• PROBLEM: All of the data should be reproduced word for word, though its pictures must be omitted.

• DATA RECORDS:
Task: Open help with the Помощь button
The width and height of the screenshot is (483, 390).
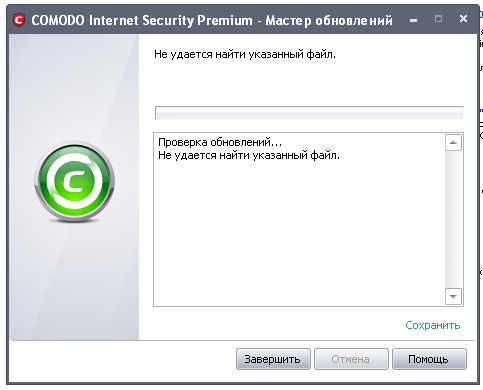Action: [429, 359]
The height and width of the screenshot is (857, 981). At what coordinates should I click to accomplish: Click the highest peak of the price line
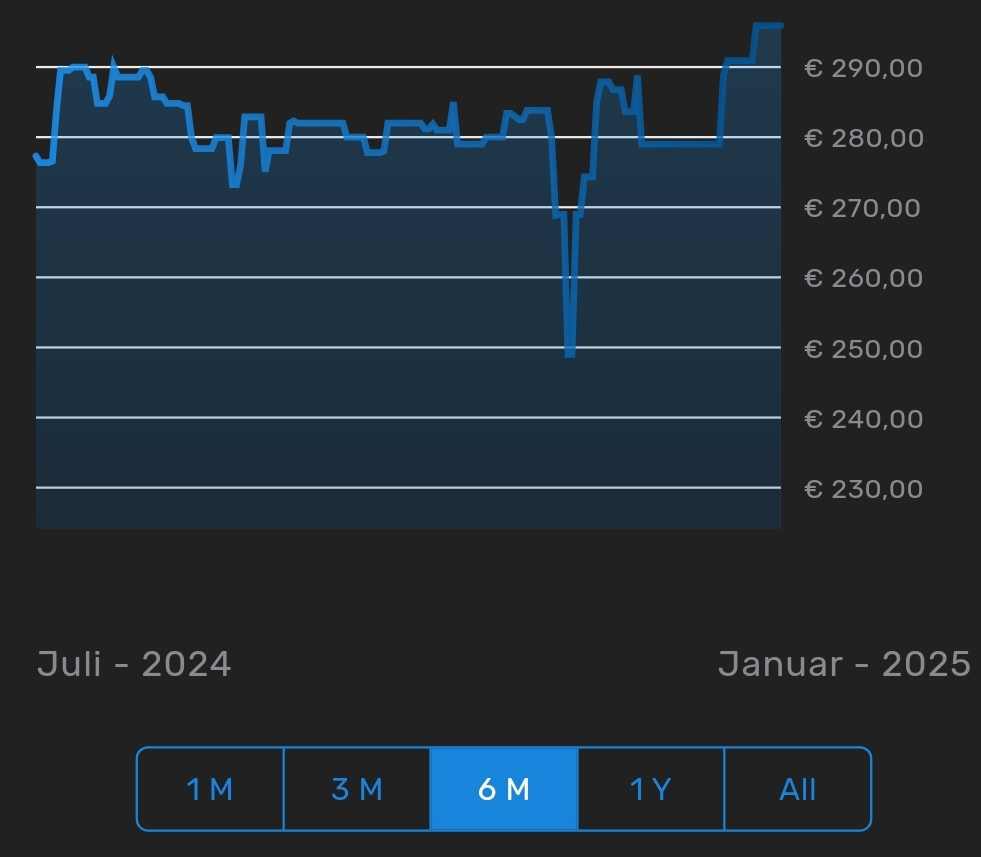765,25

• RESULT FOR THIS EXERCISE:
Task: Open help with the Помощь button
The width and height of the screenshot is (483, 390).
Action: [429, 359]
The height and width of the screenshot is (857, 981). At what coordinates should I click to accomplish: Click the highest peak of the price line
765,25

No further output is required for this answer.